È questo, ci domandiamo, il segnale neo-illuminista che connota lo strumento privilegiato dell’autore (ossia lingua-linguaggio) in quarta di copertina? Fondamentalmente sì. Però, a parer mio, prima che i numi del neo-illuminismo, valgono le infrastrutture della neo-avanguardia, sebbene distanziata e secolarizzata nell’opera specifica di Lunetta. E comunque pronta ad allargare l’area sperimentale, valorizzare l’attrito alto-basso e mettere in gioco perfino il feuilleton: costruirlo e decostruirlo per verificare in che misura quel generoso ammortizzatore di fantasie pre-industriali oggi lievita nella fruizione mediatica. Così che narrando esplora, esplorando inventa, inventando ricava una schermata indicatrice di voci caotiche che s’infrangono nella polvere.
Il lettore in ogni caso si prepari a un turbinio di vicende antinomiche: realissime e surreali, e di personaggi al tempo stesso pari e dispari, soggetti e oggetti, occulti nell’identità o esposti solo di tre quarti; il quarto mancante è delegato al piacere di chi si addentra nel tunnel della iperfinzione.
Se poi l’occhio corre involontariamente all’indice e incontra due signori austeri delle scienze umane –feedback ed entropia– si finga di non vederli, e non si tema il loro ingresso nell’apparato degustativo. Il quale viene subito preso e coinvolto dalle storie trilleggianti di uomini e donne che s’intrecciano, si amano e si dilaniano a circuito chiuso.
Eccoli in ordine sparso: Nico N.N., divorziato e disincantato cronista di medio successo; B., un campione aeronautico dotato di charme e orgoglio luciferino; Federico, fratello di B., bellissimo dalla nascita alla giovinezza, colpito da un crudele lupus che lo devasta e –causa o concausa– lo induce a un suicidio probabilmente assistito. Un mix di pietà o di empietà? Alvaro, professore di francese (il francese, ricordiamolo, è lingua adottiva di Lunetta), vedovo da cinque anni, vittima di una passione infausta; Furio Buozzi, musicista jazz detto il Dinamita (magnifiche le pagine nel resoconto luttuoso di Alvaro sulla perdita dell’amico).
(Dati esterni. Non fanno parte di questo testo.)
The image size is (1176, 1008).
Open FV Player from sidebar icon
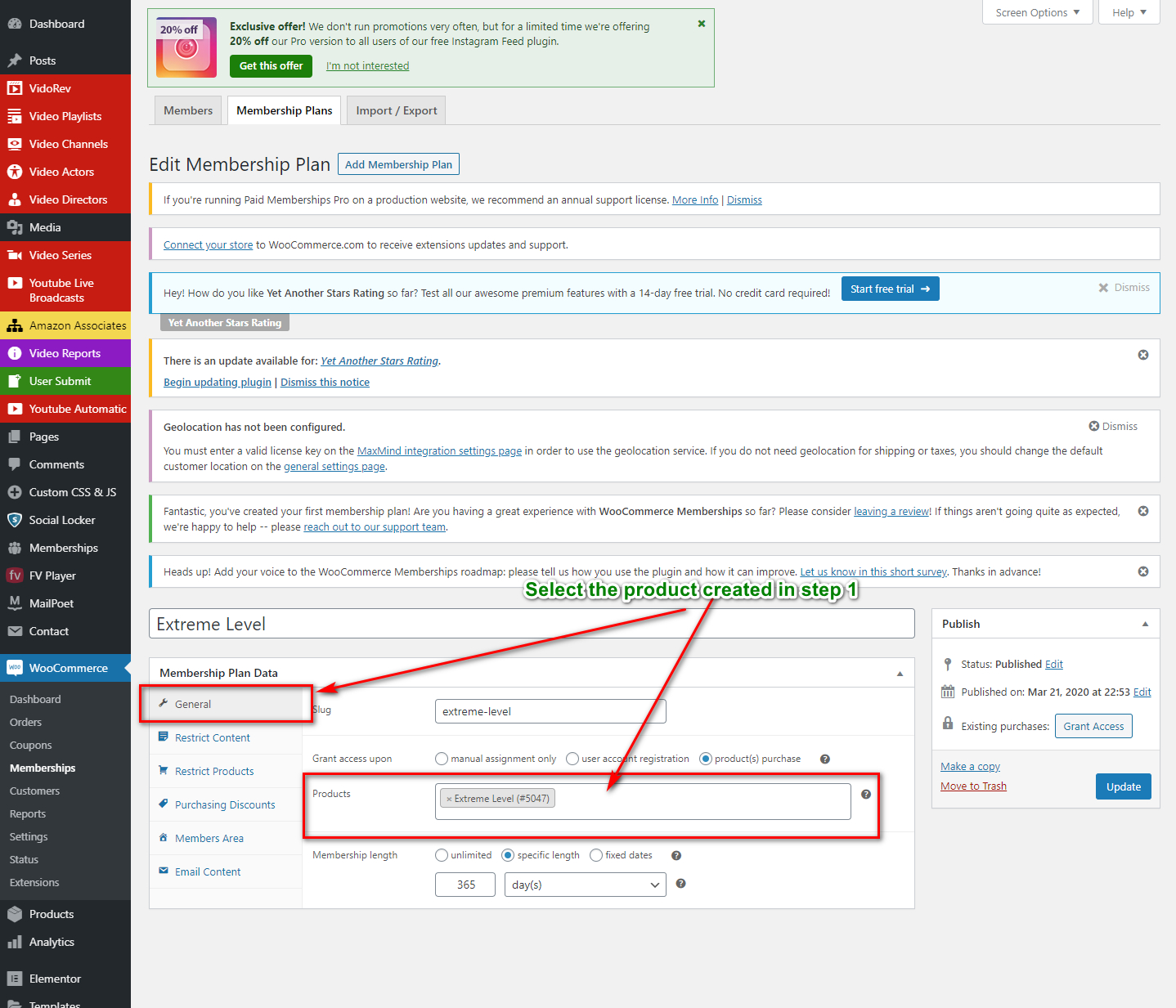click(15, 576)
Quindi le donne: Barbara, laurea in chimica, apprezzata ricercatrice che rinuncia a una brillante carriera (può permetterselo), moglie di B., tradita da costui che nel frattempo scompare, propiziando a vario titolo un inseguimento collettivo; la “lesbica boema” Vera Budna, un donnone ibrido e indigesto che insegna psicologia all’Università di Padova, seduce le fanciulle in fiore (ne ucciderà una, Ofelia) e diventa l’eminenza ossessiva della splendida J.
E proprio J., attrice e mina vagante, si pone al vertice dell’intrico. Una di quelle Eve mai riavutesi, si direbbe, dal trauma paradisiaco,dannate a spargere miele e file nell’universo sensibile e a dare scacco al compagno, sempre un po’ smarrito e intronato nella rete.
Non aggiungo mezzo rigo circa lo svolgimento e lo sbocco della parabola. Sottolineo invece la tensione della scrittura, tra le maggiori in circolo, l’uso corsaro della parola, la padronanza di qualsivoglia registro espressivo: dal gergo plateale alle raffinatezze stilistiche. E sottolineo, in specie, quelle che potrebbero sembrare sequenze collaterali, intrusioni e dilatazioni a svantaggio del ritmo narrativo. Tutt’altro che svantaggio. Esse equivalgono a piazzole di sosta dove si filtrano tematiche e problematiche emerse nella corrente vertiginosa del testo. Ad esempio, l’orrore delle carceri, la politica di ieri e di oggi e relative ideologie; il giornalismo, i salti e i soprassalti delle nuove generazioni e del costume (si vedano in particolare gli anni Settanta e Ottanta), le fobie, la solitudine metropolitana e, all’opposto, le calde periferie, l’umanità, la solidarietà della Roma post-bellica.